Le ton calme du professeur Zelezny sembla apaiser les participants. Toutefois, l'avocat n'en démordit pas.

-Vous-même n'êtes pas au dessus de tout soupçon, professeur. Après tout, cette soi-disant chercheuse est votre disciple, autant dire votre créature, et vous avez beaucoup à gagner dans cette histoire.

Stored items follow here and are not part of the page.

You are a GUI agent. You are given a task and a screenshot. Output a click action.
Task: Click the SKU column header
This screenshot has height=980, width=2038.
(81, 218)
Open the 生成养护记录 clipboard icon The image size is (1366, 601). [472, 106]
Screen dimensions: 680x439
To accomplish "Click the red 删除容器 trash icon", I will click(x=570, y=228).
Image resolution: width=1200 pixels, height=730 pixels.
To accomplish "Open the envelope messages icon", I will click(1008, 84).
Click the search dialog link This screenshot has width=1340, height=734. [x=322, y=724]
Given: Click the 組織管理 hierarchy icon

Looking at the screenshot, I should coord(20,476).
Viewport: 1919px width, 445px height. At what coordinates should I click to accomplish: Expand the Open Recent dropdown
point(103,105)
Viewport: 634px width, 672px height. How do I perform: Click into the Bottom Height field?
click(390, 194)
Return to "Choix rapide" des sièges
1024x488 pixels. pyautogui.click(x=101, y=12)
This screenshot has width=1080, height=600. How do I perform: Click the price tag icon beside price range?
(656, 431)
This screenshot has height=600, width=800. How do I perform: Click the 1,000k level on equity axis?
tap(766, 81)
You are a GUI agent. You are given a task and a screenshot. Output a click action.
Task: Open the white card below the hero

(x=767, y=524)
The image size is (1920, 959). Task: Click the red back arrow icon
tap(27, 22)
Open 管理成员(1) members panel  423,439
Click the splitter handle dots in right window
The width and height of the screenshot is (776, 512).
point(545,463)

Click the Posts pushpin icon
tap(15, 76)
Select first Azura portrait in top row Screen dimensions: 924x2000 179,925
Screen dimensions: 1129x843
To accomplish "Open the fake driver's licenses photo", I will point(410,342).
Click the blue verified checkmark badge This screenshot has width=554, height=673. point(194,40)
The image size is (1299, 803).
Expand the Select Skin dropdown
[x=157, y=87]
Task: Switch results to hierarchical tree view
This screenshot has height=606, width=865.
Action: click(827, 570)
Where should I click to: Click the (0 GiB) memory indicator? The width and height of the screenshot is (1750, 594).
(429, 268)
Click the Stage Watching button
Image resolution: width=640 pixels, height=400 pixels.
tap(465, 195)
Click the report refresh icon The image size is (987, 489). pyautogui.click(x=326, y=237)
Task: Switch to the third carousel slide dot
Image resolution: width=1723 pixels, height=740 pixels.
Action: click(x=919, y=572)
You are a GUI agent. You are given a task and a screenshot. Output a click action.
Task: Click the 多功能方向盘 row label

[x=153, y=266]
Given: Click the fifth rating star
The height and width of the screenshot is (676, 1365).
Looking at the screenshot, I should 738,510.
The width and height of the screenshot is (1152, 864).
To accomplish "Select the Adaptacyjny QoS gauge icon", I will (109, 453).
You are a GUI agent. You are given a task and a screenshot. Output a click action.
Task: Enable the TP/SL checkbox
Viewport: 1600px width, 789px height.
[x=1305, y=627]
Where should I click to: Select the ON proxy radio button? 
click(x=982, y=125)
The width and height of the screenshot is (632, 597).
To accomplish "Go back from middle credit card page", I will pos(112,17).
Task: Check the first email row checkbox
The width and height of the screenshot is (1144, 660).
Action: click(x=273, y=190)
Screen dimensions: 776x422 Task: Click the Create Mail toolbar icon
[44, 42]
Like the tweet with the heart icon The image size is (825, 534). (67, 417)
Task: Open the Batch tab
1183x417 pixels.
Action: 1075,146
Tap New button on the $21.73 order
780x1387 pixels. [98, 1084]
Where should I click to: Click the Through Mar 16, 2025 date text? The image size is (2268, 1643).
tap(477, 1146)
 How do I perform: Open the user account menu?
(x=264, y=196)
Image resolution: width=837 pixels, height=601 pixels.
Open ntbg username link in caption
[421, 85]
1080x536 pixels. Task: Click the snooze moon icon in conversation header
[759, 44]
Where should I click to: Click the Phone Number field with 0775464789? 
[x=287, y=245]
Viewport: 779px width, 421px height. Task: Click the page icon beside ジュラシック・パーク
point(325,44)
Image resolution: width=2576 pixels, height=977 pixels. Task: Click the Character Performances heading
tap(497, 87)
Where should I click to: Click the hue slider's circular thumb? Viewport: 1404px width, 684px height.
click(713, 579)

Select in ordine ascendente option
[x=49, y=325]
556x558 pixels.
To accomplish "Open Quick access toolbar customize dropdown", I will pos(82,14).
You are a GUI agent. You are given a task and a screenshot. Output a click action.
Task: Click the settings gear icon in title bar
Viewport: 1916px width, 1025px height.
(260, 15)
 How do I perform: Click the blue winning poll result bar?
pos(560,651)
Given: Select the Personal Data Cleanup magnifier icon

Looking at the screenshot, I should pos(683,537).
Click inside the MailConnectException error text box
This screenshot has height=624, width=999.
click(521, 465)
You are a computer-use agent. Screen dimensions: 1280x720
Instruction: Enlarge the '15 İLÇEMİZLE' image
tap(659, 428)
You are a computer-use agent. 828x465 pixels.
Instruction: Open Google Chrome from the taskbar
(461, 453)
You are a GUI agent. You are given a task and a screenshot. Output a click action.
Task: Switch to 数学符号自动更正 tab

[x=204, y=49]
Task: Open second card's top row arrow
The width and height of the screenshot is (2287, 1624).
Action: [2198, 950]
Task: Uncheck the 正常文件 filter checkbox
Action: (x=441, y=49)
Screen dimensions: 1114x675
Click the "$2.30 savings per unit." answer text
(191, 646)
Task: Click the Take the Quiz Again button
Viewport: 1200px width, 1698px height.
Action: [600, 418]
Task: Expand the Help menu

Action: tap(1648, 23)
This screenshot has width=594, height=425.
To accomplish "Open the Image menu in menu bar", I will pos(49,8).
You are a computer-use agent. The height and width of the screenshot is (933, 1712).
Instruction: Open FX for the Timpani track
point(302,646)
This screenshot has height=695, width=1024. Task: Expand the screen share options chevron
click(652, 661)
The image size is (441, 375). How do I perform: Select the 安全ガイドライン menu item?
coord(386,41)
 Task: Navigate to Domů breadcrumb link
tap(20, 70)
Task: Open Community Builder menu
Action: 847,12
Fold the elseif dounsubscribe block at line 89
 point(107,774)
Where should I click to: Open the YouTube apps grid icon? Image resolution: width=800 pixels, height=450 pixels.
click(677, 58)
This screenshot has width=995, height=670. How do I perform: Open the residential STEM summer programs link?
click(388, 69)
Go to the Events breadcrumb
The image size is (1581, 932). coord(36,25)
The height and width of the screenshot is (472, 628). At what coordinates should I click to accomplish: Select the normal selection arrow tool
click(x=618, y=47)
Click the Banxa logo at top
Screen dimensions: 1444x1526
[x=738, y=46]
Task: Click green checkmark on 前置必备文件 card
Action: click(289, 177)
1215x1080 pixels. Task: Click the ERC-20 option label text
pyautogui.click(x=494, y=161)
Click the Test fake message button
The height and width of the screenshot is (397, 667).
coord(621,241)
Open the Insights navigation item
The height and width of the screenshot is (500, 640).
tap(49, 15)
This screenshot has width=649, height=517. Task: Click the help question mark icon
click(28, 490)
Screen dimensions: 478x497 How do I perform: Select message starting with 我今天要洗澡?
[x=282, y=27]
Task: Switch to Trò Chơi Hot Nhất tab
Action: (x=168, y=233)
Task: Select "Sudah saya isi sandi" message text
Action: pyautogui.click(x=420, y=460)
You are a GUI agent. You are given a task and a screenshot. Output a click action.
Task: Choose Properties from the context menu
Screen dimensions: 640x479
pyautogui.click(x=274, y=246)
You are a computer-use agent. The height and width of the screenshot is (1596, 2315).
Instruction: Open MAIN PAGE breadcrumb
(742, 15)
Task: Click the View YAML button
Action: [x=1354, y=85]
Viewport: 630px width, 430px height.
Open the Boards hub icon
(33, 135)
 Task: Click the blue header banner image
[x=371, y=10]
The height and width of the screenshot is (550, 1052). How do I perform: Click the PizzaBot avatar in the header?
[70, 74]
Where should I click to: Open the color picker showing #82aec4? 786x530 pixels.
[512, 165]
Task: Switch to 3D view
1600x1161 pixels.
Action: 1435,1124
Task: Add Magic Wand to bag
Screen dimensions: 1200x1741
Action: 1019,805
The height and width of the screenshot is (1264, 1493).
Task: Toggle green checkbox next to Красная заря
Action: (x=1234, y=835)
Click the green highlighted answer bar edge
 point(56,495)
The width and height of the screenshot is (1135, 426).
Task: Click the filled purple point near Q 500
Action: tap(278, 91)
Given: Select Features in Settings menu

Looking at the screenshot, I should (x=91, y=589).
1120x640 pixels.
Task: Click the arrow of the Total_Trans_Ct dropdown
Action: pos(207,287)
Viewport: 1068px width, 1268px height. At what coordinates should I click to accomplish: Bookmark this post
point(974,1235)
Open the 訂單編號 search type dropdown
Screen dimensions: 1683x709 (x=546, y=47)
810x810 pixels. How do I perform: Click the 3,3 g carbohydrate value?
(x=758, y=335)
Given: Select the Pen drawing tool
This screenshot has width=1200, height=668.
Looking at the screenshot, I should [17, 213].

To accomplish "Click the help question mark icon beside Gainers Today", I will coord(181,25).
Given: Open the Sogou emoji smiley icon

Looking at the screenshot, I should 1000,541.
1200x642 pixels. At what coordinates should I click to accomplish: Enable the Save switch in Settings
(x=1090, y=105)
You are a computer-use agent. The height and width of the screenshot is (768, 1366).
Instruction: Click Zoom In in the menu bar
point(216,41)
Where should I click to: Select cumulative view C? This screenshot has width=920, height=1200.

Interdits, les spectateurs de cette sortie échangèrent des regards gênés tandis que l'avocat foudroyait du regard son adversaire tout en déversant sur lui son fiel. Le silence qui suivit ses allégations fut rompu par l'éclat de rire franc et massif du professeur.

-Vous vous êtes trompé de métier, mon cher maître. Je ne saurais trop vous conseiller de devenir scénariste : vous avez un avenir certain dans cette branche. En avez-vous fini et pouvons-nous en revenir à l'objet de cette réunion ?

D'abord un peu désarçonné, l'avocat se redressa bientôt :

-Sachez que je suis très sérieux, professeur. Au cas où vous l'auriez oublié, je représente des intérêts non négligeables qui financent sans doute une bonne partie de vos propres recherches. Il serait malavisé de votre part de continuer à me provoquer.

-Vous provoquer, moi, alors que vous êtes en train de me traiter d'escroc devant mes collègues ?

L'avocat jeta un coup d’œil aux autres participants et sembla s'apercevoir que ceux-ci le regardaient d'un air aussi stupéfait que gêné, comme s'il s'était soudain déshabillé devant eux.

-Je ne faisais qu'évoquer des hypothèses. Je dois à mes clients de me montrer prudent. Après tout, c'est de leur argent qu'il s'agit.

Le professeur Zelezny ouvrit la bouche comme pour lui répondre puis se tut en regardant Catherine dont les mains tremblaient de colère rentrée. La voix de William Matherson s'éleva alors :

-En tout cas, le professeur Lloyd est convaincu que les documents ainsi que les artefacts sont authentiques et se montre ravi de la direction qu'ont pris les recherches de l'institut.

Du coup, l'atmosphère s'allégea et d'autres personnes firent écho à cette déclaration. Après quelques questions supplémentaires, son directeur de recherche remercia Catherine pour son exposé et elle se retrouva devant la porte qu'elle venait de fermer, sa sacoche serrée contre elle et l'esprit vide. Il allait à présent être question d'argent et il ne lui restait plus qu'à patienter.